Portrait of Annika Kohrt.
Photo by Jacob Van Blarcom, CLAgency student

Annika Kohrt has majors in linguistics and German and minors in neuroscience and computer science. While her four areas of study aren’t typically associated with each other, she has found exactly how to combine her interests. “What I found really beneficial about [studying German],” Kohrt says, “was that it offers a cultural lens and a historical lens on language and on the pieces that connect to that.” Her wide range of coursework gives her an interdisciplinary, intercultural edge, and her recent research in psycholinguistics proves how beneficial that is.

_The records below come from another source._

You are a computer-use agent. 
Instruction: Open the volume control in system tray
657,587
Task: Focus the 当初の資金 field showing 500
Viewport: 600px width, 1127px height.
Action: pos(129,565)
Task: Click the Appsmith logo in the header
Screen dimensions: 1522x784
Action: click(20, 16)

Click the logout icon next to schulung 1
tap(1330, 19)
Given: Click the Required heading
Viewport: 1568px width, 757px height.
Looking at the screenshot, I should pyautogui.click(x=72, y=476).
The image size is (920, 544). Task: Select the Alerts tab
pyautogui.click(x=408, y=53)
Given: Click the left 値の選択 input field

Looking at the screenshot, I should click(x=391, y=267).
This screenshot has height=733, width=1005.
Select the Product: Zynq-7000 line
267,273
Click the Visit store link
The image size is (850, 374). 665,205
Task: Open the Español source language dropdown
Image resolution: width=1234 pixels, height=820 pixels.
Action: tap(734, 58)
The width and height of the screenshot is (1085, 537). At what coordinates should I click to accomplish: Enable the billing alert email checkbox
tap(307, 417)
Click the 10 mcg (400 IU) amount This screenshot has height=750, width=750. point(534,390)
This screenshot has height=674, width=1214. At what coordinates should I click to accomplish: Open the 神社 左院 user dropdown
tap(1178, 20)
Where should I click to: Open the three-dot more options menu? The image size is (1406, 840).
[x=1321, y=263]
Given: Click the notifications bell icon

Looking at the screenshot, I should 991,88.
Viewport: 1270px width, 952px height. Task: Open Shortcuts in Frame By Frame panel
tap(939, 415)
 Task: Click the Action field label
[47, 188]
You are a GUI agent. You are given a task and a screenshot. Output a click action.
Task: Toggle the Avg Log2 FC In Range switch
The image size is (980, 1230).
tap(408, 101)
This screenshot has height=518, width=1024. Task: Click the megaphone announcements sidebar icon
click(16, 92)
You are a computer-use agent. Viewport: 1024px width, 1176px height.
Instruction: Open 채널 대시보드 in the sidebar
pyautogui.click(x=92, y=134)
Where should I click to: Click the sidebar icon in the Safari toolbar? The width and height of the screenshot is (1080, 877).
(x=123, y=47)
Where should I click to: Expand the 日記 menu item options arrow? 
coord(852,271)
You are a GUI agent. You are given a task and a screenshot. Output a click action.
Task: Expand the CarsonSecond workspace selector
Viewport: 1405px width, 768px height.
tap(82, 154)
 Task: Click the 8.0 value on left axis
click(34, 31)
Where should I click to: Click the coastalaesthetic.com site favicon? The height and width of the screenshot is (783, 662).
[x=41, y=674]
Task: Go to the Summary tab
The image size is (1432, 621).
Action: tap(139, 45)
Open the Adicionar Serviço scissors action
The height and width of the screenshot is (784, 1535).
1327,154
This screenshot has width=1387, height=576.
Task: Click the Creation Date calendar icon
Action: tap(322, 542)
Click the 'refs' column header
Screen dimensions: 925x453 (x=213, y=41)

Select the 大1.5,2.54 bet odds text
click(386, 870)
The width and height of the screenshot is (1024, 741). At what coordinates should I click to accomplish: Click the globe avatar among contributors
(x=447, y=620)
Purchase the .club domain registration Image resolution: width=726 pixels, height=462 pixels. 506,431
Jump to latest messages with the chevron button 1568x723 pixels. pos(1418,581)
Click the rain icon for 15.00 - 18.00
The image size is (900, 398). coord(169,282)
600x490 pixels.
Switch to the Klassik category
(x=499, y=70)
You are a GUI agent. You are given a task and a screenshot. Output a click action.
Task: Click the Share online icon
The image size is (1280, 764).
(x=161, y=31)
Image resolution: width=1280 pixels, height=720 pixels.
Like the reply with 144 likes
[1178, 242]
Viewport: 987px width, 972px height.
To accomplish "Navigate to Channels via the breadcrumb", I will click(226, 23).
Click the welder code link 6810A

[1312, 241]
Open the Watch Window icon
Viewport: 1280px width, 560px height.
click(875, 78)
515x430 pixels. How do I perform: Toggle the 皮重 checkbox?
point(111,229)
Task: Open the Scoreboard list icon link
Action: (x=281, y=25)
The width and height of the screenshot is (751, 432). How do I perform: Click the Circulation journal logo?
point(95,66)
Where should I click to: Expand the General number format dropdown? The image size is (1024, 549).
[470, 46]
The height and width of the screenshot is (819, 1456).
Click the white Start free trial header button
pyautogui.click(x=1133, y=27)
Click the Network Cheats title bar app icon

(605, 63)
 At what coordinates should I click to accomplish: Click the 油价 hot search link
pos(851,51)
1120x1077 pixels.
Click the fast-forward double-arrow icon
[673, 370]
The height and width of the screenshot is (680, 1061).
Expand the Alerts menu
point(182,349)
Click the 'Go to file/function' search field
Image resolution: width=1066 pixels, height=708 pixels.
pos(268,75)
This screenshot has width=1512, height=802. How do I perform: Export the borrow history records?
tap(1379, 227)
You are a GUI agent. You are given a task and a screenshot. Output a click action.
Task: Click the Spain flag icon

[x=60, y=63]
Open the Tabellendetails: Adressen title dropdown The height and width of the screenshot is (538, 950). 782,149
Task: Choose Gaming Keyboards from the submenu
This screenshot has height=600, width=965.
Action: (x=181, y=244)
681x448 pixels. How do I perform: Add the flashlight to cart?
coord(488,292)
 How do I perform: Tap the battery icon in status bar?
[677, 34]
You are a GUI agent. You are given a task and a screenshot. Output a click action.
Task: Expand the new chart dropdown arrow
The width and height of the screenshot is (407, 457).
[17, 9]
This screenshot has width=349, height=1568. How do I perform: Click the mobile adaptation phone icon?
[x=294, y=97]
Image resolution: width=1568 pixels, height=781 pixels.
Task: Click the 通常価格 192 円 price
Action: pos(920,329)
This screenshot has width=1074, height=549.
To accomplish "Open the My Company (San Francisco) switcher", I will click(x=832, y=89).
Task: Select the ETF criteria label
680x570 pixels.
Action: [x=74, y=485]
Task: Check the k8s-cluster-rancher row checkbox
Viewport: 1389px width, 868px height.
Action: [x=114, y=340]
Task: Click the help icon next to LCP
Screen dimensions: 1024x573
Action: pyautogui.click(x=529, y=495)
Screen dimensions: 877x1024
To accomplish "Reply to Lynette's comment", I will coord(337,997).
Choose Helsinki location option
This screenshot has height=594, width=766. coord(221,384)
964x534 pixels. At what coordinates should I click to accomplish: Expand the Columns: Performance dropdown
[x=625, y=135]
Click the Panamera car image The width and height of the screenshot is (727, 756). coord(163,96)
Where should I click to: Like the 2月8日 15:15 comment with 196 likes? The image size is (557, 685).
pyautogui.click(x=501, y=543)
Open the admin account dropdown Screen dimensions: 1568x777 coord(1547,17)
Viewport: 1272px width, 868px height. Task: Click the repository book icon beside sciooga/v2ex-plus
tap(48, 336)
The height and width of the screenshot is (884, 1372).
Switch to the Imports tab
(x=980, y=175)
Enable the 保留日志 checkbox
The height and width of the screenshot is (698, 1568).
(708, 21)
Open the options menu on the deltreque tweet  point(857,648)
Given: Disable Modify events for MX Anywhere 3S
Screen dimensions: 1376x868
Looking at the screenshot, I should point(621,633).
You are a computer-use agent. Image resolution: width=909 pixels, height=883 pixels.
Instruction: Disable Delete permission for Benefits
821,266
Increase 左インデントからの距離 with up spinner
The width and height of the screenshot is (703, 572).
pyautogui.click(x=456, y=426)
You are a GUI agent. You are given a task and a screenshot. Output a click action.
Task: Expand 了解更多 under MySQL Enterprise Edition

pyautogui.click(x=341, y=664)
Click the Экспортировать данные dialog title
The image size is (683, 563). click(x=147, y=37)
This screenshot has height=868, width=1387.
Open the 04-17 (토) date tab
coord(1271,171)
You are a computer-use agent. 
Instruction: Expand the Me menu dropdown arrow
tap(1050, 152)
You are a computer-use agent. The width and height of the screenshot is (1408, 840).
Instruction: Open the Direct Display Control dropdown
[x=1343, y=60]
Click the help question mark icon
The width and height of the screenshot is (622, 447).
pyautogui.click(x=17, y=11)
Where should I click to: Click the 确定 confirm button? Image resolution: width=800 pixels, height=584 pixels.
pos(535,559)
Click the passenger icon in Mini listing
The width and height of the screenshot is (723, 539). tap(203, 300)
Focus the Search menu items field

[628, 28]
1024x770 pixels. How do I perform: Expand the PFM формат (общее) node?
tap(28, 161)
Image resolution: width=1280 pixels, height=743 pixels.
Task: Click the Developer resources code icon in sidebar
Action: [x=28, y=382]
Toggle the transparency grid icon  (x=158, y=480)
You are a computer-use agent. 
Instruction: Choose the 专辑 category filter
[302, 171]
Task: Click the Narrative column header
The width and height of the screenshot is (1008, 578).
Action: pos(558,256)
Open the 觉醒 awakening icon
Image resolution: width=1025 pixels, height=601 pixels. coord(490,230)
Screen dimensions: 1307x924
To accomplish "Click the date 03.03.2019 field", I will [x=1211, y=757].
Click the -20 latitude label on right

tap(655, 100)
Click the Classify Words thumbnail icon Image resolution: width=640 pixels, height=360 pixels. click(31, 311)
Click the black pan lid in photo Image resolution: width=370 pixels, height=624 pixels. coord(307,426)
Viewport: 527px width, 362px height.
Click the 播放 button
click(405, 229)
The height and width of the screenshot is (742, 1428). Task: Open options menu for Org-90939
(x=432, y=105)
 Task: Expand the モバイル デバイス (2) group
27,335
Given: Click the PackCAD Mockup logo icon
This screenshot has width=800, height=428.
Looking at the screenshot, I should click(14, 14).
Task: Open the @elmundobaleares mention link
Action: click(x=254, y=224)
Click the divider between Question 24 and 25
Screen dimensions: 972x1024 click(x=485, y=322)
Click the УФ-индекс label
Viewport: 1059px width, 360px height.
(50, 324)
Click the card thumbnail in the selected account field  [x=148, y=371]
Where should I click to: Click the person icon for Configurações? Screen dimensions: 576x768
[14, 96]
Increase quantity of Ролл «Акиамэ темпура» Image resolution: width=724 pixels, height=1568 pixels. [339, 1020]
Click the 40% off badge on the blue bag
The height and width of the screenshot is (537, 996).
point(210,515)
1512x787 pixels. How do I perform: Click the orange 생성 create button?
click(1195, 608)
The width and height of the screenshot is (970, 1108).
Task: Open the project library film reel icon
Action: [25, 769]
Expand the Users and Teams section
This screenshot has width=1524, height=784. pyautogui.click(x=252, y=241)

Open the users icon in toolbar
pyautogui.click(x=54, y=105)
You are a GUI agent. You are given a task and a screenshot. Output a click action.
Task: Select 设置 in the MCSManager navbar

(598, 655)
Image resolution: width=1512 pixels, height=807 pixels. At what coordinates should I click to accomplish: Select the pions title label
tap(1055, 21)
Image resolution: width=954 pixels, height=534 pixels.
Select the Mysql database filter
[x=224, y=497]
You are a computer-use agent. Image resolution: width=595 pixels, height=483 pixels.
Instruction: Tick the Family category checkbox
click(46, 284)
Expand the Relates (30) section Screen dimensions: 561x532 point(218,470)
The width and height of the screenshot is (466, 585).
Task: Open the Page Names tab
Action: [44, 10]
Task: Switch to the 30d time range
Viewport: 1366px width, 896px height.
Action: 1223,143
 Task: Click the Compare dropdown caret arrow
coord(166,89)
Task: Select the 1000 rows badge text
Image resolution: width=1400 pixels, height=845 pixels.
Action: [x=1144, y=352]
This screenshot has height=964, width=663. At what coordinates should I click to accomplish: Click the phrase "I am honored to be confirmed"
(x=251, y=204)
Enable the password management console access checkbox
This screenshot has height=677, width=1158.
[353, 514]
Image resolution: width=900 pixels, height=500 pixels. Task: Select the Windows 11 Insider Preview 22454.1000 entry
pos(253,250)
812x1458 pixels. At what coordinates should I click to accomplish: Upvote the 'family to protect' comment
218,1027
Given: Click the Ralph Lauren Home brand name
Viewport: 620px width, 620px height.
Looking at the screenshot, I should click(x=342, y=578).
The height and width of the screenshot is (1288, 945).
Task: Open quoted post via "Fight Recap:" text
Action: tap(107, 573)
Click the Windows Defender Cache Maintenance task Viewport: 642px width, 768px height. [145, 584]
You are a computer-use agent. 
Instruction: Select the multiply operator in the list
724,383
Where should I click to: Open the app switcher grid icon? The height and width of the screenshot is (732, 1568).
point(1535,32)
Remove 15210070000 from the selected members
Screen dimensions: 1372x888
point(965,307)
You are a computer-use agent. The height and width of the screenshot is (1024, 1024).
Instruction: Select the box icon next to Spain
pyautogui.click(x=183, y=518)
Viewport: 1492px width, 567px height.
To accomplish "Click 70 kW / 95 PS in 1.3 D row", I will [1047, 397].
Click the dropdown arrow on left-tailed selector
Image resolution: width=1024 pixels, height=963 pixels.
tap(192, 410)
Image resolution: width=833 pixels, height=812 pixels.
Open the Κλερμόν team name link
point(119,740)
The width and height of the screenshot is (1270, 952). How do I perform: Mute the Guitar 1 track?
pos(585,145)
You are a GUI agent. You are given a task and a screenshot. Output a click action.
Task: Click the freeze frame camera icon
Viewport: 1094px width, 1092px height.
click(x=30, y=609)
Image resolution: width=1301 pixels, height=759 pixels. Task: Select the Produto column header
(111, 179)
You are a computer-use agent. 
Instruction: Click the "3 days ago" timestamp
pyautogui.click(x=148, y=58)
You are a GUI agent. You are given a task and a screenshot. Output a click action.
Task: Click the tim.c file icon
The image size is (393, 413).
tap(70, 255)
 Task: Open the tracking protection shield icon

Psycholinguistics looks at “how your brain produces and comprehends language and the structures behind it and the rules that influence it,” Kohrt explains. She worked in the Minnesota Syntax and Psycholinguistics Lab in 2018, where she used self-paced readings in combination with electroencephalography to study the relationship between syntax and semantics.

Her research shows that that relationship might be more complex than previously thought. “It seems that [your brain processes] the syntax first and [you] make your predictions based on the syntactic structure of what you’re hearing, but if you hear a specific type of semantics, then you go back and understand the sentence in a different way,” she explains. Kohrt presented these findings at the 2018 CUNY Sentence Processing Conference at the University of California, Davis.

Kohrt is a Talle Family Scholarship recipient. The award covers the full cost of tuition for 10 CLA students during their senior year.